WHAT YOU WILL DO |
Where does the string "computer" occur in the records below? Copy every line that holds it.

INPUT DATA START

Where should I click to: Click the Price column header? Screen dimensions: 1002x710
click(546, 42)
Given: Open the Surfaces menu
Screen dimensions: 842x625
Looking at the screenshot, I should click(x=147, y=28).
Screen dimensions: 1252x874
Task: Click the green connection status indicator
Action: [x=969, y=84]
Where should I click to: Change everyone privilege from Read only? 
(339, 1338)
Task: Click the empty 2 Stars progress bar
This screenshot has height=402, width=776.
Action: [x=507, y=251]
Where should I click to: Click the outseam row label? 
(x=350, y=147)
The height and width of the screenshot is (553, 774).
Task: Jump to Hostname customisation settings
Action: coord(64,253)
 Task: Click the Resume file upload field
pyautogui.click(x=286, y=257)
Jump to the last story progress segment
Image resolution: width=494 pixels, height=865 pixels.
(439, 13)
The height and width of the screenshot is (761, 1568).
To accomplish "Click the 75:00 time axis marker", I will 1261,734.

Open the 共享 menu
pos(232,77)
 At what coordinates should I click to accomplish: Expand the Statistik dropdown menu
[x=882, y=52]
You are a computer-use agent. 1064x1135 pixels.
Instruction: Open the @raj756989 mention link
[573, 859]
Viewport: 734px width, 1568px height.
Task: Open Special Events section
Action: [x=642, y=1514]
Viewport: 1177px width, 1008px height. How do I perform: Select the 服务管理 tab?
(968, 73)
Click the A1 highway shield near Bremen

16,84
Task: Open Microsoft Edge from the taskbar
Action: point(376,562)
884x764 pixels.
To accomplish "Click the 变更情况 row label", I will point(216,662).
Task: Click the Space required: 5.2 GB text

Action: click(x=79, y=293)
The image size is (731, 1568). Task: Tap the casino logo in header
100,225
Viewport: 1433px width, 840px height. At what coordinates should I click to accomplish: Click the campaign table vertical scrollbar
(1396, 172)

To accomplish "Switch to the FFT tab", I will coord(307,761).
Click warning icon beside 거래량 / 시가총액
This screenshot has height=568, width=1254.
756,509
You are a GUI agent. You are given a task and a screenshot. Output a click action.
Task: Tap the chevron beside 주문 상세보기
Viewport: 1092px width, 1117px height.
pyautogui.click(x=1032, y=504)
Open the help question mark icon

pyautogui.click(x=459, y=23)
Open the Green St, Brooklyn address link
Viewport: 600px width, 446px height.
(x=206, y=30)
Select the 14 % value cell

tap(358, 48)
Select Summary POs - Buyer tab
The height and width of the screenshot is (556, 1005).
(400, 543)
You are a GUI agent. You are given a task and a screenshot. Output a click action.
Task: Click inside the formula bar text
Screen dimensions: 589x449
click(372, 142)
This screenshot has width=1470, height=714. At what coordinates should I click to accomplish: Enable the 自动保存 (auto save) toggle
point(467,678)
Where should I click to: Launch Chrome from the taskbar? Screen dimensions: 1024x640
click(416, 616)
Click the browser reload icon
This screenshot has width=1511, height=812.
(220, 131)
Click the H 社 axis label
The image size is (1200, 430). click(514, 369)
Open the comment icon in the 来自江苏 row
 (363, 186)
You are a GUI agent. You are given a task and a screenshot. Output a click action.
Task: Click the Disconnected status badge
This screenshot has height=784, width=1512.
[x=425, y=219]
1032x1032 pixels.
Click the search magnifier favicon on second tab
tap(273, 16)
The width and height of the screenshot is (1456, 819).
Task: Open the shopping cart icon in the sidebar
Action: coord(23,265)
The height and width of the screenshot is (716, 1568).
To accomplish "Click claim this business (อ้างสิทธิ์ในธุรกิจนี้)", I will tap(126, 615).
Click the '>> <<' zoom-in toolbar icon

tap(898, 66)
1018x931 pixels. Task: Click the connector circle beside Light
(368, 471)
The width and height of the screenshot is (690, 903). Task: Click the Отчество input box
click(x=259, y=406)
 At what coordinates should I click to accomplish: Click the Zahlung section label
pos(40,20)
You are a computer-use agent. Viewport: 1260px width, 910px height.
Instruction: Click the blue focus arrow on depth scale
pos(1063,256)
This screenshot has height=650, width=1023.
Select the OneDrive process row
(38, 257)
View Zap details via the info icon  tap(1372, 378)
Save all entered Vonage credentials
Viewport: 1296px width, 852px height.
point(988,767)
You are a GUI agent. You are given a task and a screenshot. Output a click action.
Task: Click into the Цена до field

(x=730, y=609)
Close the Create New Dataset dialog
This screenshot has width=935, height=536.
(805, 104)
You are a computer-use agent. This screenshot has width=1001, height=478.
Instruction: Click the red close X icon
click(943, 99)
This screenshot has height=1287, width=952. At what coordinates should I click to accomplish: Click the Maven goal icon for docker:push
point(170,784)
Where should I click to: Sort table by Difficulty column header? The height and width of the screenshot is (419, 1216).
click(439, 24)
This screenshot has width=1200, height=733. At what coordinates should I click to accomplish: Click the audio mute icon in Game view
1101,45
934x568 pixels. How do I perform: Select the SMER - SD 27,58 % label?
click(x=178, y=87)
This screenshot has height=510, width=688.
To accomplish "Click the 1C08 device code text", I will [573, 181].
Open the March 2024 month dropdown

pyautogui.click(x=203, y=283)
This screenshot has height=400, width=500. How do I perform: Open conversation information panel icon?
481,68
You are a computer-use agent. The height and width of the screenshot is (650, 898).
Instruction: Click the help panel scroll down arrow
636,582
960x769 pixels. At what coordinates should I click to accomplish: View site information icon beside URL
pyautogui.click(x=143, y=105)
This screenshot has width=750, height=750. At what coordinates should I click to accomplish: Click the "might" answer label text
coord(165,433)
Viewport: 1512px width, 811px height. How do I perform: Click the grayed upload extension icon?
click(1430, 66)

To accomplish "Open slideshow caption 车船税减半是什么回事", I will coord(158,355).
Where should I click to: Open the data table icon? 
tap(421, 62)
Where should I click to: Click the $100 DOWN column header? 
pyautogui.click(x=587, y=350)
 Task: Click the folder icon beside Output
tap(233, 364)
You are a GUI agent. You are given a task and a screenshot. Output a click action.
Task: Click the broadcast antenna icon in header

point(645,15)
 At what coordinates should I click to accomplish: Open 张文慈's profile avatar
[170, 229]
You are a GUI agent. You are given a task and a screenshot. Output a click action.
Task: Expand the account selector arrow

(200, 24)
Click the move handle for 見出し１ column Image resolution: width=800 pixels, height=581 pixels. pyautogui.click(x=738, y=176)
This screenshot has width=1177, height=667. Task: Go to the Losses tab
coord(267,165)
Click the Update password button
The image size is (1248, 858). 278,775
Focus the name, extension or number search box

INPUT DATA END

ANSWER BOX |
You are a computer-use agent. 1064x1135 pixels.
You are a computer-use agent. Viewport: 1260px width, 910px height.
You are a computer-use agent. This screenshot has width=1001, height=478.
You are a computer-use agent. The height and width of the screenshot is (650, 898).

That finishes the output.